Why Is Address Zero Used For the Null Pointer

Why is address zero used for the null pointer?

2 points:

only the constant value 0 in the source code is the null pointer - the compiler implementation can use whatever value it wants or needs in the running code. Some platforms have a special pointer value that's 'invalid' that the implementation might use as the null pointer. The C FAQ has a question, "Seriously, have any actual machines really used nonzero null pointers, or different representations for pointers to different types?", that points out several platforms that used this property of 0 being the null pointer in C source while represented differently at runtime. The C++ standard has a note that makes clear that converting "an integral constant expression with value zero always yields a null pointer, but converting other expressions that happen to have value zero need not yield a null pointer".
a negative value might be just as usable by the platform as an address - the C standard simply had to chose something to use to indicate a null pointer, and zero was chosen. I'm honestly not sure if other sentinel values were considered.
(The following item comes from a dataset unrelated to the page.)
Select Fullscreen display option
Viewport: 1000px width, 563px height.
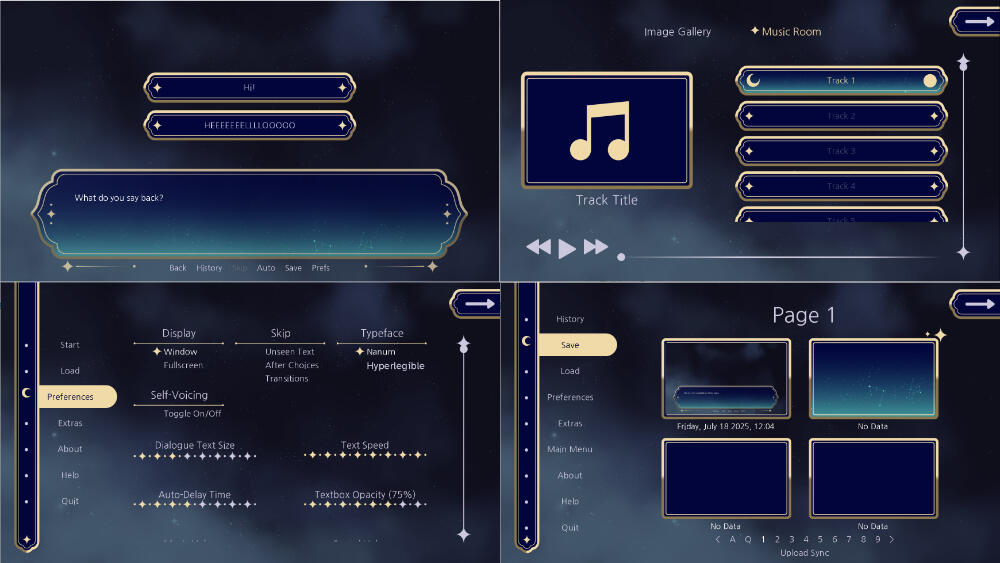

The only requirements for a null pointer are:

it's guaranteed to compare unequal to a pointer to an actual object
any two null pointers will compare equal (C++ refines this such that this only needs to hold for pointers to the same type)
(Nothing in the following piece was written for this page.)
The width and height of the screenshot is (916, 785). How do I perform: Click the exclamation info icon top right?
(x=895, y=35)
Could I ever want to access the address zero?

Neither in C nor in C++ null-pointer value is in any way tied to physical address 0. The fact that you use constant 0 in the source code to set a pointer to null-pointer value is nothing more than just a piece of syntactic sugar. The compiler is required to translate it into the actual physical address used as null-pointer value on the specific platform.

In other words, 0 in the source code has no physical importance whatsoever. It could have been 42 or 13, for example. I.e. the language authors, if they so pleased, could have made it so that you'd have to do p = 42 in order to set the pointer p to null-pointer value. Again, this does not mean that the physical address 42 would have to be reserved for null pointers. The compiler would be required to translate source code p = 42 into machine code that would stuff the actual physical null-pointer value (0x0000 or 0xBAAD) into the pointer p. That's exactly how it is now with constant 0.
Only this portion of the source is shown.